§ **DESCRIPTION OF THE TASK**
Filter the entries below, keeping only lines with the word "will".

[Entries taken from a collection]

______________________________

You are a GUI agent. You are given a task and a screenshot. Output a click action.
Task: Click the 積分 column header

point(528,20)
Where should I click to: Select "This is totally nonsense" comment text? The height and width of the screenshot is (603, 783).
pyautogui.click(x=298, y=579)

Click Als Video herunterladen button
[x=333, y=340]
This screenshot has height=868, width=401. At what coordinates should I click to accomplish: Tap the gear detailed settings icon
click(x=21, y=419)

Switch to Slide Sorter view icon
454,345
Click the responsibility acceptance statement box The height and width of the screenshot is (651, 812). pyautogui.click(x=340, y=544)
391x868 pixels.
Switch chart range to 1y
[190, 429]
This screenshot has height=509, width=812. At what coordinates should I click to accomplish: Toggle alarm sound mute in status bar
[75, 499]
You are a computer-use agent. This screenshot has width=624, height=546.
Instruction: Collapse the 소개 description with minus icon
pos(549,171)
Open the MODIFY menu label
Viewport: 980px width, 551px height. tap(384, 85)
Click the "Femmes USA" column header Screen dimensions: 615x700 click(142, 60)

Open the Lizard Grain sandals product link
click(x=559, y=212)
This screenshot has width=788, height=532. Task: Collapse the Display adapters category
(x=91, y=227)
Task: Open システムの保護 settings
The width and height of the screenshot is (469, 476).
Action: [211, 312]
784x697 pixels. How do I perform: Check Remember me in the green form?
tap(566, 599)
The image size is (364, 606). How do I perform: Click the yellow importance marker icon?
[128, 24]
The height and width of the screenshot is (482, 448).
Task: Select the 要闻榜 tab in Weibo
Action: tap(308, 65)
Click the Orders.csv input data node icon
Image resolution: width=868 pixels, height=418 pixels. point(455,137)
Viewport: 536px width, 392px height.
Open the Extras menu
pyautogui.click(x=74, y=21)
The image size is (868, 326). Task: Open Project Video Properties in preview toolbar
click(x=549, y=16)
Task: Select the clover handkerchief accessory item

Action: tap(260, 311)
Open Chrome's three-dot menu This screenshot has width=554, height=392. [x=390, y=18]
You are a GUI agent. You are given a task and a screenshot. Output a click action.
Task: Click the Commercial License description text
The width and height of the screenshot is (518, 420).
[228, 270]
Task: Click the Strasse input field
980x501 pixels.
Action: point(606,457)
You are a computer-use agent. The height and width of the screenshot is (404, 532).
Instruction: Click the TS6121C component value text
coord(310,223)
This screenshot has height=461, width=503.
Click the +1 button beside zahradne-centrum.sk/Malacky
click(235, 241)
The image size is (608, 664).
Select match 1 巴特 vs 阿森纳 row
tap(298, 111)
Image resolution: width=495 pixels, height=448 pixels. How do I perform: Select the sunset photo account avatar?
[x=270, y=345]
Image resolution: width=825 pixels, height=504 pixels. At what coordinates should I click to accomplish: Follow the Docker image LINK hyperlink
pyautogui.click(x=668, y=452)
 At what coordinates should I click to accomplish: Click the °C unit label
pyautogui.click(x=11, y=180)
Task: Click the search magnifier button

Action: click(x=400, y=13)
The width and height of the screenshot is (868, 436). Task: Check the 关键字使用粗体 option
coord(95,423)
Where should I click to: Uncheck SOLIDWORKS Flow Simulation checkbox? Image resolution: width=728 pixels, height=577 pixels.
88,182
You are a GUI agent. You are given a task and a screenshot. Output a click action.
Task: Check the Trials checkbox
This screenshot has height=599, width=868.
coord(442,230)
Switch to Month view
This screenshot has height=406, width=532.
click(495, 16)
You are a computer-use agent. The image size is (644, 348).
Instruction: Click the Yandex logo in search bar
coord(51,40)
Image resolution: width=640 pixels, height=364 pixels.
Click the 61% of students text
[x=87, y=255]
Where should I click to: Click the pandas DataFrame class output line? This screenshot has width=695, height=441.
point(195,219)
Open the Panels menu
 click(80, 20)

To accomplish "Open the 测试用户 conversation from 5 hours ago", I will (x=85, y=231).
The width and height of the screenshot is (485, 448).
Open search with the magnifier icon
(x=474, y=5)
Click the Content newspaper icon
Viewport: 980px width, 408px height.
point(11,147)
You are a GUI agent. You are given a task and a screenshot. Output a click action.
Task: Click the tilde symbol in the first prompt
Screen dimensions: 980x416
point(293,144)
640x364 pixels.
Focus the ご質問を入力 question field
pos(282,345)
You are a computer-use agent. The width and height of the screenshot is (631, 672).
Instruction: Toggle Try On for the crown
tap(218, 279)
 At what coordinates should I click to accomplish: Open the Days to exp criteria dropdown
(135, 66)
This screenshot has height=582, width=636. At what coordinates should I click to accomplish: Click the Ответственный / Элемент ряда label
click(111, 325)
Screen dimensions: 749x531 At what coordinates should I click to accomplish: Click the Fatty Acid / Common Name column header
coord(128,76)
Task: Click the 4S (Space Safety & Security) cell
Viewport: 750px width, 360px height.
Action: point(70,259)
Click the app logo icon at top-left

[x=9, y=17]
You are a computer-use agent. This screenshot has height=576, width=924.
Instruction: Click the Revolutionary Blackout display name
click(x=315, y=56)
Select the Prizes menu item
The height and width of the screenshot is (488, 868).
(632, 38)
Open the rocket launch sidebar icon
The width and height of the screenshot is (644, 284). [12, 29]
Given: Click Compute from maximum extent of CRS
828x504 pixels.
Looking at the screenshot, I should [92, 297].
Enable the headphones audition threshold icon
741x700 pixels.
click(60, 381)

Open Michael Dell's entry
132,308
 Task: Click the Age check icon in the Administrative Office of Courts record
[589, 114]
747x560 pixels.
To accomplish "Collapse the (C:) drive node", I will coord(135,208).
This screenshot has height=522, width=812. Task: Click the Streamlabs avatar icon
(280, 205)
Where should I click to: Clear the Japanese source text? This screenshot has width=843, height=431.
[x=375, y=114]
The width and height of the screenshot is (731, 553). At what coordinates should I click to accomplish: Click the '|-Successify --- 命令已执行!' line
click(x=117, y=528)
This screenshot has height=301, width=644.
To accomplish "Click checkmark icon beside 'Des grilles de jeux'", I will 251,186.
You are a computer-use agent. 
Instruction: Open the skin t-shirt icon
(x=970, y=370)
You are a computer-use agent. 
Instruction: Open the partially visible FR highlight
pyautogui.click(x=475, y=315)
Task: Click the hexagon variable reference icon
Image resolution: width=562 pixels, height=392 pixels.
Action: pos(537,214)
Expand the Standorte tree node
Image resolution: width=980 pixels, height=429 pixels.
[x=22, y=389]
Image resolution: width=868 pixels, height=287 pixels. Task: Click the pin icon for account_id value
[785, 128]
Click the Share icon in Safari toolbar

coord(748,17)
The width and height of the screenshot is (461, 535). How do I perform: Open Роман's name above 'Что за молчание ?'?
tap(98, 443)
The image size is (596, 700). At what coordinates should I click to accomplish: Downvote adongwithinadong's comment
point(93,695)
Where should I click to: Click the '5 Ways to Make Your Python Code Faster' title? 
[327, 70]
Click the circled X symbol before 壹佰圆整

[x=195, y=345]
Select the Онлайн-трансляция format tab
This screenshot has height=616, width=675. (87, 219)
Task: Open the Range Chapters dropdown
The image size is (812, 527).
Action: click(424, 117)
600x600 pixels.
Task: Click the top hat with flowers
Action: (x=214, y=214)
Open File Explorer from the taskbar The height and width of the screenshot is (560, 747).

______________________________

§ **RESULT**
To accomplish "Open the 测试用户 conversation from 5 hours ago", I will (x=85, y=231).
To accomplish "Collapse the (C:) drive node", I will coord(135,208).
To accomplish "Click checkmark icon beside 'Des grilles de jeux'", I will 251,186.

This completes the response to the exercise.